Thursday, March 04, 2010
Thirty years ago today, Robert Mugabe was elected as Zimbabwe’s first Black Prime Minister, and the country erupted in celebration. But in the interem, many have regretted his era of rule, which has been sometimes characterized by executive power-grabbing and economic disaster.
Friday, January 08, 2010
20 years ago, The Simpsons stepped out of the Tracy Ullman show and into their own half-hour timeslot on the then-fledgling FOX network. 450 episodes later, they're still going strong. We talk this morning with one of the show's long time voice actors, Harry Shearer, who hosts public radio's Le Show when he's not providing the voice of Mr. Burns, Smithers, Ned Flanders, Rev. Lovejoy, Kent Brockman, Dr. Hibbert, Lenny, Principal Skinner, Otto, Rainier Wolfcastle...
Friday, December 25, 2009
Tomorrow, December 26, is the 5-year anniversary of the Indian Ocean Tsunami. How have things changed since 2004? Indeed, have things changed? The BBC's Karishma Vaswani reports on the progress Indonesia's Aceh province. We also talk with Christoph Gorder, Vice President of Emergency Response with Americares, about what's still needed for the region to fully recover.

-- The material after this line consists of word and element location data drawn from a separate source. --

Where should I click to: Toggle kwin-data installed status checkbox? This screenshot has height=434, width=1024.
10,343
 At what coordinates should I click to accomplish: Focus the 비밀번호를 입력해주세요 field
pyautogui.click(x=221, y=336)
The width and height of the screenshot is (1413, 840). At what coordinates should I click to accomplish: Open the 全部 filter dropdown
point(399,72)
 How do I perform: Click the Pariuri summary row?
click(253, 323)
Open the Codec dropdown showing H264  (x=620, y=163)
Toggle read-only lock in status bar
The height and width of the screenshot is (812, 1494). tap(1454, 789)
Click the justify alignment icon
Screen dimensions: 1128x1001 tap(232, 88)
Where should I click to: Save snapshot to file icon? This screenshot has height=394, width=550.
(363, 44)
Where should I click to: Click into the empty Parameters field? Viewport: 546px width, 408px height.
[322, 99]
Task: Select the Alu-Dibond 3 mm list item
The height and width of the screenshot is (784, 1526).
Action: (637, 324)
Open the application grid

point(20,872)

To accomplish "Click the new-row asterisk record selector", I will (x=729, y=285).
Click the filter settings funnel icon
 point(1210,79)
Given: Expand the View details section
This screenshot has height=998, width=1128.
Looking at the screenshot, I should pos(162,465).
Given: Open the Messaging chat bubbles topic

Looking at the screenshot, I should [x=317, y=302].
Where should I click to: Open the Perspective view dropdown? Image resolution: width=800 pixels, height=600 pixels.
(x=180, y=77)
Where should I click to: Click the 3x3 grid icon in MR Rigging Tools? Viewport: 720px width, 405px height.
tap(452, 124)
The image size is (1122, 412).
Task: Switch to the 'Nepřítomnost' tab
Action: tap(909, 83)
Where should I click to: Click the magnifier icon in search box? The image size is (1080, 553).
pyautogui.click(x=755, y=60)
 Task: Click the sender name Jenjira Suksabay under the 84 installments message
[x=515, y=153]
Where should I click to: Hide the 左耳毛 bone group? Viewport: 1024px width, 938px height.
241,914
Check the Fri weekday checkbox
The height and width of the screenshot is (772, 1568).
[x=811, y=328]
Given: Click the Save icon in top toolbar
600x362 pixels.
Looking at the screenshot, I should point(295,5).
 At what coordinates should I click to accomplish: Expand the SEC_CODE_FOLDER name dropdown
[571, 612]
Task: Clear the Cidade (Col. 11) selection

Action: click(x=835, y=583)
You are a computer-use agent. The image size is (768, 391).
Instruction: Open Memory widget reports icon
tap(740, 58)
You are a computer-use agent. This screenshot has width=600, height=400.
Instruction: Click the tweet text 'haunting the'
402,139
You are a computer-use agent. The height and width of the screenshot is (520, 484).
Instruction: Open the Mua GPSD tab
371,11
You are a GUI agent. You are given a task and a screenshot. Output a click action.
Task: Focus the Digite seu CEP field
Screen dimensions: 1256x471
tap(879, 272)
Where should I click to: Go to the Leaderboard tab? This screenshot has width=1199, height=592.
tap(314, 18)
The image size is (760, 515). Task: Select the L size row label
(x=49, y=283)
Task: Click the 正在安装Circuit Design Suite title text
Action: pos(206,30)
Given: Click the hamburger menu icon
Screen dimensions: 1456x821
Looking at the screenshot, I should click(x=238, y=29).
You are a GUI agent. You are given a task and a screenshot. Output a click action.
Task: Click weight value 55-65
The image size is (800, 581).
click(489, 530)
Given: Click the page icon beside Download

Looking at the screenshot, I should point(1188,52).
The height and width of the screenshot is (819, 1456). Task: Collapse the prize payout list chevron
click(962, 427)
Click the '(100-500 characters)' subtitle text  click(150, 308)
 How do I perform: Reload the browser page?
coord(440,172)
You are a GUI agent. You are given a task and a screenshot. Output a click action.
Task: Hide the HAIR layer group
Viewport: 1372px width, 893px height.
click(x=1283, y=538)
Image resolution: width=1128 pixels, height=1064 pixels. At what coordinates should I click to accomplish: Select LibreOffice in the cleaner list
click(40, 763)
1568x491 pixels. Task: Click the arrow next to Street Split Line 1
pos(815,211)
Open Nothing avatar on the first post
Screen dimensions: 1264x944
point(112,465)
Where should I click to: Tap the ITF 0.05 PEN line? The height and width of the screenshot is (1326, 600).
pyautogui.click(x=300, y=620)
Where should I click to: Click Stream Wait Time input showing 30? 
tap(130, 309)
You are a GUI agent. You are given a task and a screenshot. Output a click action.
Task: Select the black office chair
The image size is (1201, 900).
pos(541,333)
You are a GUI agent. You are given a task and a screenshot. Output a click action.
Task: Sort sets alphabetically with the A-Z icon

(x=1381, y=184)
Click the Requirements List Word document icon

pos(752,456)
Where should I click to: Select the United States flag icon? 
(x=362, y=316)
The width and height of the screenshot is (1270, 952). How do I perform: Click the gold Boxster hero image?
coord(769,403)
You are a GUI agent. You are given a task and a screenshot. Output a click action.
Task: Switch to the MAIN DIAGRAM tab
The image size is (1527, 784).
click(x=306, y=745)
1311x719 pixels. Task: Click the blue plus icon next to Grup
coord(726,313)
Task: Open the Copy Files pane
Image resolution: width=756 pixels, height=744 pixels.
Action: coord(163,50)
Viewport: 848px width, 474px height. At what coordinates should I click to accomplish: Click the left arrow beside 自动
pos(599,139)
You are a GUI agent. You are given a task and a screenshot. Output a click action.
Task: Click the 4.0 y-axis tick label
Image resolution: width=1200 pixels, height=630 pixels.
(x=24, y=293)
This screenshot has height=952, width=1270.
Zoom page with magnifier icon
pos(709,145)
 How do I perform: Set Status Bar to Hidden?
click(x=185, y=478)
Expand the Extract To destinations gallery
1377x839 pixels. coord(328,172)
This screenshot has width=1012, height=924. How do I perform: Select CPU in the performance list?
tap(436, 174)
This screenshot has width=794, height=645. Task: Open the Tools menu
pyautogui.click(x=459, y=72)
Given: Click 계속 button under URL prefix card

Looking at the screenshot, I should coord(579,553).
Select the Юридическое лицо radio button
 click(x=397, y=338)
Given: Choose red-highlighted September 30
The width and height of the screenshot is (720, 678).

Thursday, December 24, 2009
Today marks thirty years since the Soviet invasion of Afghanistan. On December 24, 1979, the Soviet 40th army was ordered to deploy in Afghanistan by then Soviet leader Leonid Brezhnev. Of course, today’s anniversary resonates not just with Russians and other members of the former Soviet Union, but also with Americans after the recent announcement of 30,000 extra US troops to Afghanistan. To remind us of the events of 30 years ago, Kira Fomenko from the BBC Russian service joins us.
Wednesday, December 16, 2009
All year long, people around the world have been recalling the events of 1989, 20 years ago, when the Soviet Empire in Europe collapsed, country after country. They were generally known as "Velvet Revolutions": in Hungary, Czechoslovakia, East Germany, the fall of the Berlin Wall, the embrace of democracy all across central Europe, culminating with the final collapse of the Soviet Union itself, early in the 1990s. But shortly before Christmas 1989, the revolution came to the closed, bizarre dictatorship of Romania's Nicolai Ceauşescu ... and there, the revolution wasn't so velvety. We talk with Nick Thorpe, BBC Central Europe correspondent and author of "'89: The Unfinished Revolution," from Opera Square in Timişoara, where the revolution happened 20 years ago.
Friday, December 11, 2009
Hard to believe, but it's been one year since Ponzi scheme 'mastermind' Bernie Madoff was arrested for scamming over $50 billion from investors. We thought it'd be the perfect time to check in and see how Madoff's victims and associates are doing, one year after his arrest. Aaron Lucchetti is a reporter for The Wall Street Journal whose latest article says the Madoff sons are having an incredibly hard time finding themsleves new jobs. Cynthia Crane was one of Madoff's many victims; she decided to adapt her story for the theatre in a show titled, "John Denver, Bernie Madoff, and Me."
Thursday, November 26, 2009
A year ago, terrorists attacked hotels in Mumbai, India. We talk to Linda Blake, contributor for the Wall Street Journal in Mumbai, about what's happening there today, and to Felix Ambrose, who helped rescue victims at the Leopold Café last year, directly across from the site of the attacks.
Thursday, November 26, 2009
Forty years ago this month, a group of Native Americans staged an occupation of the Island of Alcatraz. The occupation lasted nineteen months and was part of a protest movement that was intended to bring the rights of Native peoples into the public consciousness. This morning, a group of Native Americans will gather for a sunrise meeting to commemorate the takeover. We talk to Andrea Carmen, executive director of the International Indian Treaty Council.